Вернисаж

Персональный иллюстратор Нострадамуса

Его первый художественный опыт поверг в ужас одноклассников и испугал самого «живописца», Кто бы тогда мог подумать, что лет через десять Брюс Пеннингтон прославится как один из лучших иллюстраторов фэнтези и НФ?

«Помню, что собирался нарисовать гусыню. А получилось совершенно кошмарное чудовище с коричневой размытой головой, ярко-алым хищным клювом и лапами не домашней птицы, а какого-то дракона. К тому же я поспешил прикрепить картину кнопкой на стену, краски еще не высохли, и на глазах у онемевшего класса струйка краски медленно потекла вниз, окончательно превратив мою гусыню в какое-то отвратительное пресмыкающееся, в змею или ящерицу. Я был поражен более всех и несколько лет после этого буквально не прикасался к краскам и кисточке».

Это было первое «полотно» Брюса Пеннингтона, родившегося в английском графстве Соммерсет в 1944 году и рискнувшего в возрасте девяти лет впервые выставить свое творчество на всеобщее обозрение.

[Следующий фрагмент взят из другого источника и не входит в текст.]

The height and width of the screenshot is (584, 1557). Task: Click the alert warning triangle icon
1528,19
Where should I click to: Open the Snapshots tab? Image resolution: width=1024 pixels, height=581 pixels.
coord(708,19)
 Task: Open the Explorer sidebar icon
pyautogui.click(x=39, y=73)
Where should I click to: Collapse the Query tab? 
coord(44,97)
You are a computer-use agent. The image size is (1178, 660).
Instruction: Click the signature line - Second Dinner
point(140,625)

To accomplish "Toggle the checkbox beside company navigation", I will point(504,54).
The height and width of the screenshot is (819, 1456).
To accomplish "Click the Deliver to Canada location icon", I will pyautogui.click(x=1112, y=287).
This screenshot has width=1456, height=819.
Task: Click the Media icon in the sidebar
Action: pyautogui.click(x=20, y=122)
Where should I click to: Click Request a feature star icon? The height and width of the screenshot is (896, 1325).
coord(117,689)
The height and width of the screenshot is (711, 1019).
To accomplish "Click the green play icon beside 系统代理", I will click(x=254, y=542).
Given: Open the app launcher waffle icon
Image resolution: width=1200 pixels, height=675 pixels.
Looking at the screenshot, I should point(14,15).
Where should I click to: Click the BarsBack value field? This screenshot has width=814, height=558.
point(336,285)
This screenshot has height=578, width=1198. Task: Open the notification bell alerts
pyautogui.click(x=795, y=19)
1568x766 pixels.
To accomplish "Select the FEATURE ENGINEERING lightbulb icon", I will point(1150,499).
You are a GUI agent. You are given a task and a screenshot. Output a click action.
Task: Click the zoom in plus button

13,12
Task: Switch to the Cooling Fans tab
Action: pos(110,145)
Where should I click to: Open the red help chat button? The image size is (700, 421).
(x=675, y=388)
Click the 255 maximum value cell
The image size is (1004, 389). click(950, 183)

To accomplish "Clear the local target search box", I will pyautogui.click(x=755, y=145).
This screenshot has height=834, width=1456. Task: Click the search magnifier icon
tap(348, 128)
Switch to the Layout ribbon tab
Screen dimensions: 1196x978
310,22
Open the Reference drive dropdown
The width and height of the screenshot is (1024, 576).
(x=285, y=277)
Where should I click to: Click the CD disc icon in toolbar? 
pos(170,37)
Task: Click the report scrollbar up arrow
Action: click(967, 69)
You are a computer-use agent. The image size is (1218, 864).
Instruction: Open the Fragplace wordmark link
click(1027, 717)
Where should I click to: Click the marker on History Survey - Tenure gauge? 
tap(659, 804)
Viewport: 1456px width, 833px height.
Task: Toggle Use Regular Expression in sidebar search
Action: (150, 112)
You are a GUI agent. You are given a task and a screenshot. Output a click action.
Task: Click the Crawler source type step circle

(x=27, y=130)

После этого печального опыта фантазер и выдумщик надолго охладел к потусторонним существам и увлекся самой что ни на есть реалистической фауной. Он с исступлением начал рисовать птиц — всех, каких мог увидеть воочию, и других, невиданных, экзотических, прилежно перерисовывая образцы из энциклопедий и орнитологических атласов в местной библиотеке. Хотя надо заметить, что и в реальных пернатых мальчик сумел разглядеть создания фантастические. «Птицы всегда казались мне какими-то нереальными существами — буквально созданиями эфира», — вспоминал он много позже.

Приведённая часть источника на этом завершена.